First, the alcohol-dependent partner will have to see professional treatment for alcohol addiction.
Next, each partner will need to get individual therapy and couples counseling to unlearn the codependent behaviors and learn how to set healthy boundaries within their relationship.
You’ll learn to:
- Acknowledge and prioritize your emotional needs
- Create a life outside of your relationship
- Develop hobbies and commitments outside of your relationship
- Set healthy boundaries
- Take care of yourself
- Nurture feelings of self-worth and self-love
- Address the root causes of your codependent behavior
Beyond professional help, you may want to join support groups for codependent relationships or even Al-Anon which helps partners and family members of alcoholics learn how to cope.
For anyone struggling with alcohol addiction, there are several wonderful online communities you can join to supplement what you do in treatment.
The most important thing is committing to getting help, doing the work, and becoming a healthier, improved person.
I can’t guarantee your relationship will survive that process, but it might better equip you to face whatever comes next.
Access should not be a barrier to help.
Codependent Alcoholic FAQs
What does codependency mean in alcoholism?
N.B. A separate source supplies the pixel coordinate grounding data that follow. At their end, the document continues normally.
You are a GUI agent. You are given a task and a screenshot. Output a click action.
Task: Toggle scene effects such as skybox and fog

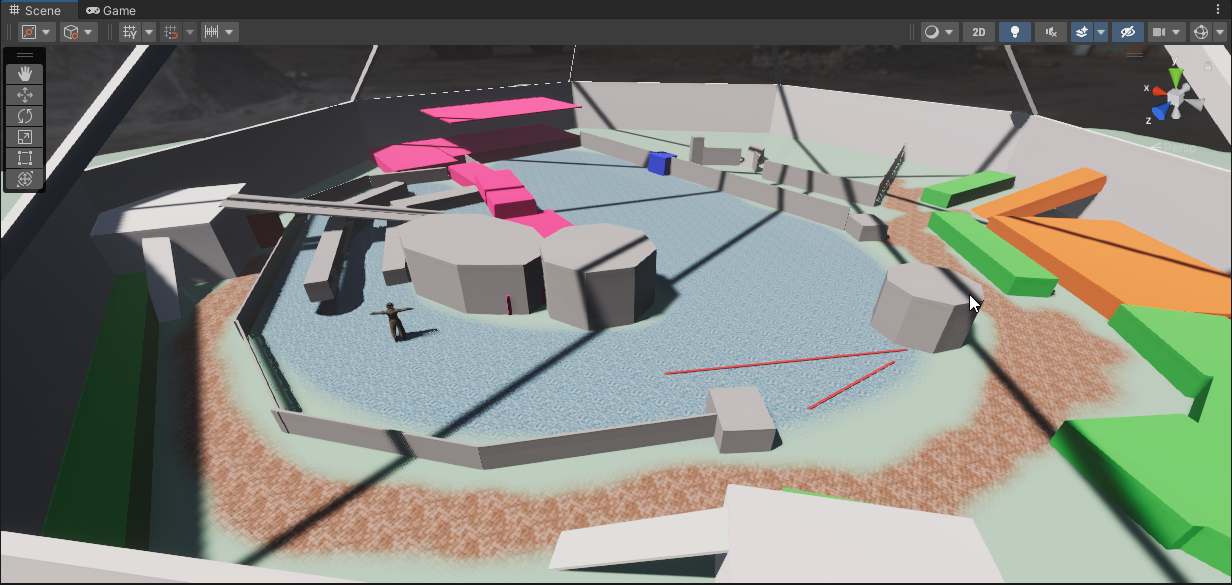pyautogui.click(x=1082, y=32)
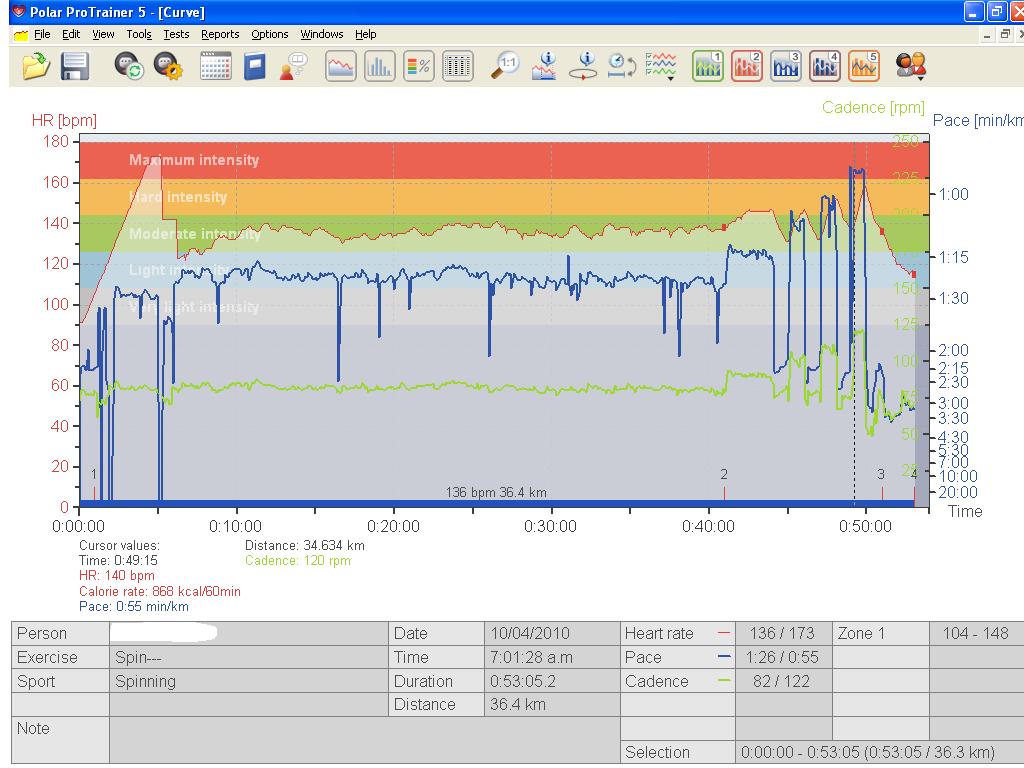Select the curve graph view icon
The height and width of the screenshot is (768, 1024).
click(x=341, y=66)
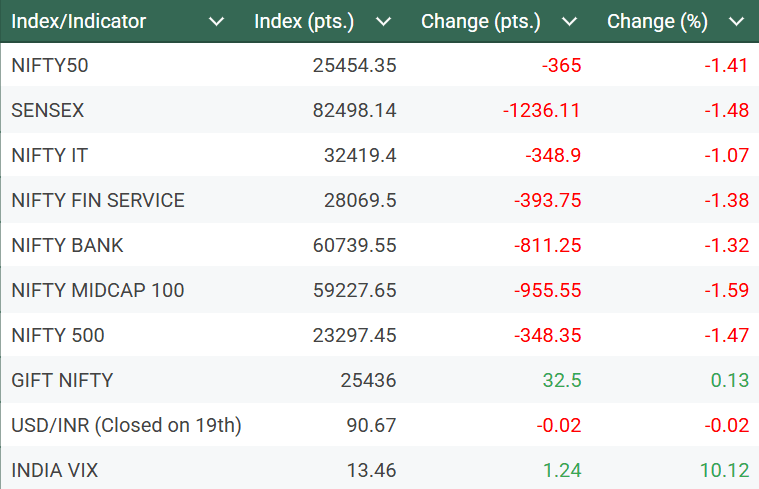Click the NIFTY BANK label
Image resolution: width=759 pixels, height=489 pixels.
(x=67, y=245)
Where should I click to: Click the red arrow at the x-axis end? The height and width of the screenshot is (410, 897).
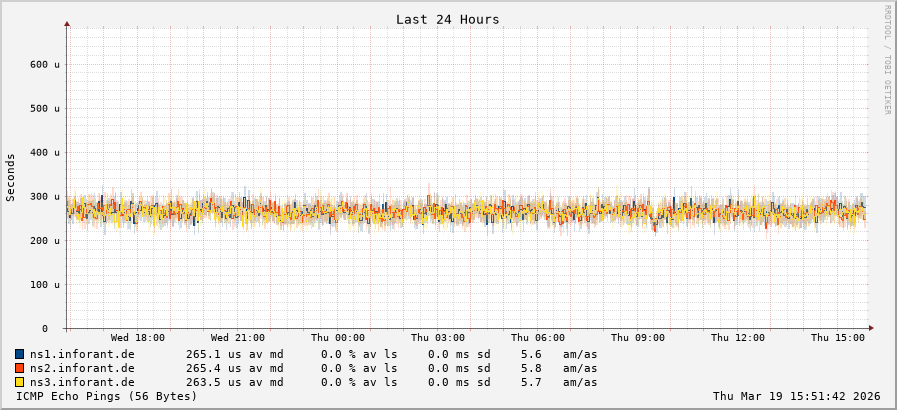870,328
As it relates to alcoholism, codependency is when one partner puts their own needs and happiness second to the needs of their alcohol-dependent partner.
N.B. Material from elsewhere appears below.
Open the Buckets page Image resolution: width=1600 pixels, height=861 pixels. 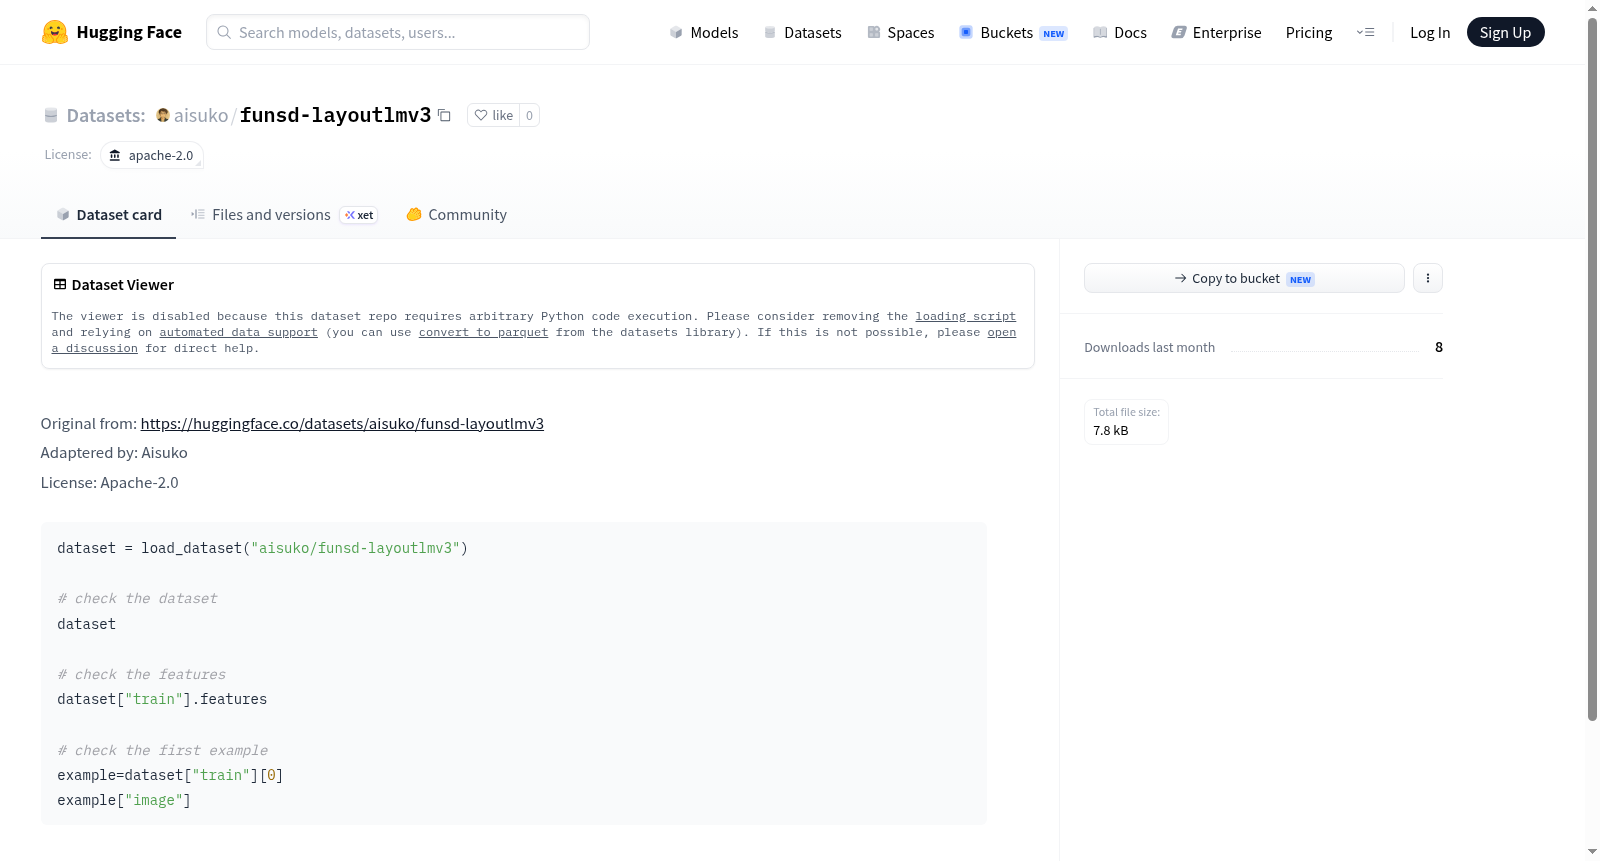click(1013, 33)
They engage in compulsive caregiving, doing everything to maintain the household responsibilities and care for their partner, who continues to engage in destructive drinking while getting little in return.
Is codependency the root of addiction?
No, codependency doesn’t cause addiction. We don’t exactly know what causes addiction, but we do know some risk factors, which include:
- Childhood trauma and aggression
- Neglectful parents
- Experimenting with drugs or alcohol at an early age
- Stress and mental health problems
Some of those same risk factors can make a person prone to codependent relationships, but codependency does not cause addiction.
What are some characteristics of an alcohol-dependent person?
Common characteristics of an alcohol-dependent person include (but are not limited to):
- Prioritizing alcohol and drinking
- Being unable or unwilling to restrict the number of drinks
- Feeling strong cravings to drink
- Failing to fulfill major obligations at home or work because of drinking
- Experiencing physical withdrawals from drinking
- Continuing to drink despite its negative consequences on your relationships and health
- Developing a tolerance so that you must drink more to experience the same effects
- Making excuses and blaming others for things
- Engaging in risky behavior
- Using alcohol in situations where it isn’t safe
- Experiencing financial hardships due to drinking
What is the main symptom of codependency?
One of the main symptoms of codependency is feeling like you can’t live without another person. You have a compulsive need to stay connected to them and constantly fear losing them.
Additionally, you might have an enmeshed sense of self with this person, meaning you lack an identity separate from your relationship with them. In some situations, you may feel compelled to fix or save them and derive your primary sense of worth from being needed.